May 31, 2011

Obesity & Food Stamps

(click on image to place in new window, if truncated.) One point worth mentioning, vis-a-vis yesterday's post on the obesity epidemic, is that the percentage of the American population going over the 30 BMI line appears to have leveled off since about 2006 (based upon a statistical trend study embedded at the CDC website, which looked authoritative). This seems definitely true for women, and equivocally true for men as well (it was not as clear), and the phenomenon does not appear confined to any particular racial, ethnic or income subgroup. It can generally be said that obesity correlates strongly with poverty, which looks paradoxical until one realizes that calories are not really expensive anymore. Good food costs a lot, but just "eating something" is still relatively cheap, as a percentage of overall living costs. For example, a Happy Meal, with its cornucopia of near-fatal ingredients, costs considerably less than a pound of good, grass-fed hamburger.

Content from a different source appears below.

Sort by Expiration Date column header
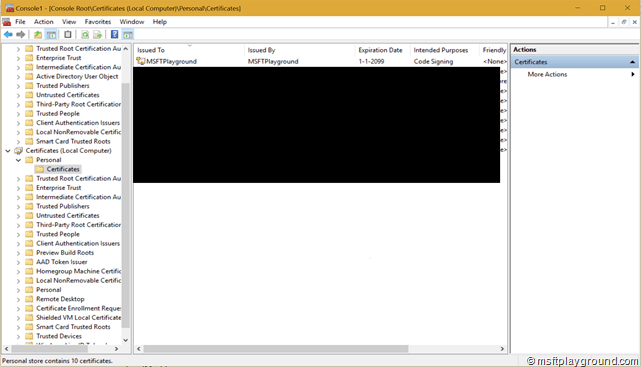Viewport: 641px width, 367px height. [x=382, y=50]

When I found this study, it caused me to reconsider my own "informed opinion" that the obesity figures were increasing by about 1% per year across most demographic lines; this appears not to be the case lately, particularly among adult women, who are obese at numbers somewhat higher than their male counterparts. It's not an exact congruence, but it's curious that the leveling off would occur contemporaneously with a marked increase in the use of food stamps. I have not seen a careful regression analysis by anyone to test this "hypothesis" (whatever hypothesis I have in mind), but it's something to think about (food for thought, even).

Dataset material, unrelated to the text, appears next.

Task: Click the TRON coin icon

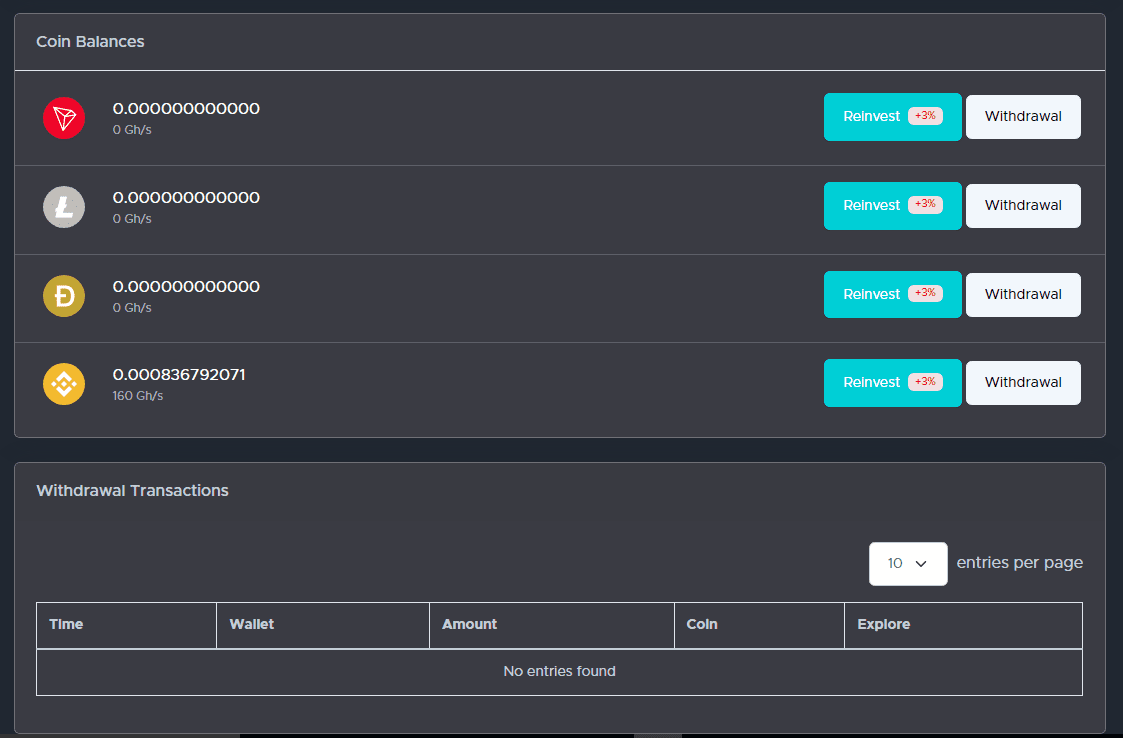Action: coord(64,118)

Curious as I am (a trait I share with my cat Jewel), I looked up the list of things you can buy with food stamps to see if I could find a clue. I was surprised to see that food stamps are not really very restrictive at all. Here's the government's description:

Eligible Food Items

Households CAN use SNAP benefits to buy:

Foods for the household to eat, such as:

-- breads and cereals;

-- fruits and vegetables;

-- meats, fish and poultry; and

-- dairy products.

Seeds and plants which produce food for the household to eat.

In some areas, restaurants can be authorized to accept SNAP benefits from qualified homeless, elderly, or disabled people in exchange for low-cost meals.

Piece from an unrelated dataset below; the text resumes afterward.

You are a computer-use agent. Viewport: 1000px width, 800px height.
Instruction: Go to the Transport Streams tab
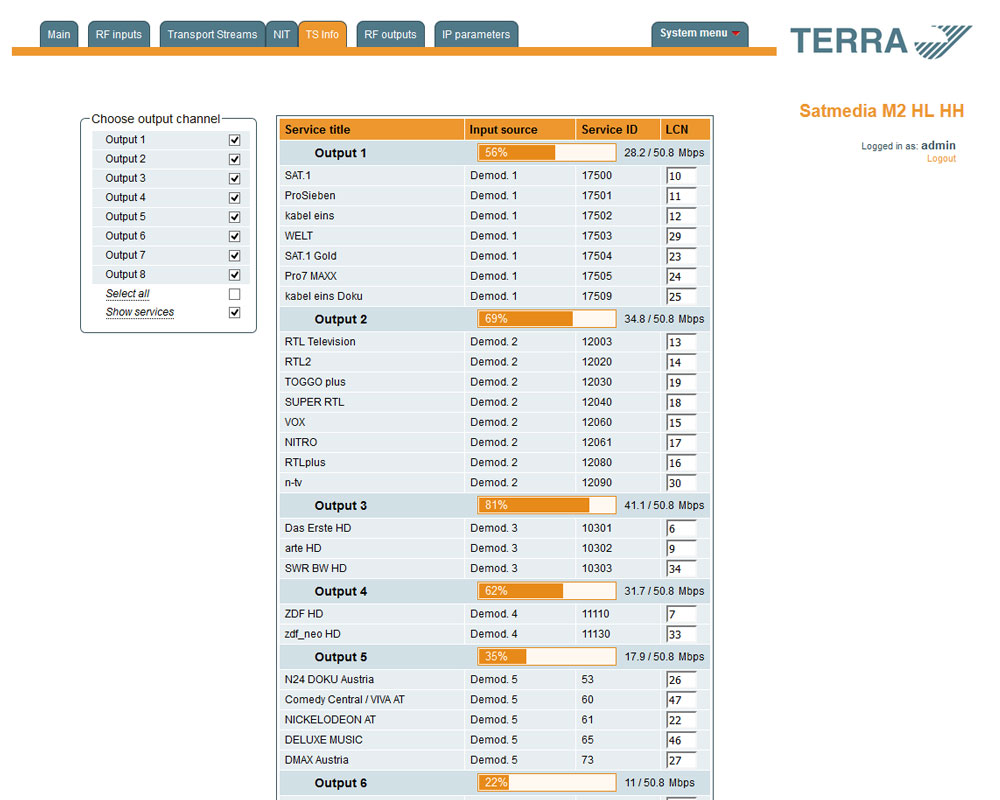212,35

Households CANNOT use SNAP benefits to buy:

Beer, wine, liquor, cigarettes or tobacco;

Any nonfood items, such as:

-- pet foods;

-- soaps, paper products; and

-- household supplies.

Vitamins and medicines.

Food that will be eaten in the store.

Hot foods.

My deductive suspicions are that there is indeed a correlation between the abatement of obesity increase and America's emergence as Food Stamp Nation. If you read between the lines, what the SNAP program appears to compel (besides heartless and gratuitous cruelty where animals are concerned, but this is America and thus to be expected) is that participants buy food in the store and eat it at home. Also, you can't buy booze with food stamps. Thus, at one go, the relegation of so many of our fellow Americans to food stamps means that it's much harder to buy and eat food at fast food restaurants, with their trans-fat french fries, balloon bread hamburger buns, and 48-oz. poisonous elixirs of flavored water laced with a pint of high fructose corn syrup; AND no help with the Thunderbird chaser to help settle that toxic waste in one's rounding gut.

If the obesity epidemic has leveled off because of "public information," I would assume that all we're talking about is Morgan Spurlock's "Super Size Me," because I can't think of much else the government has done (with the possible exception of Michelle's garden). This outbreak of "leanness" (okay, that's really overstating it) is like the famous description of greatness: some are born lean, some achieve leanness, and some have leanness thrust upon them.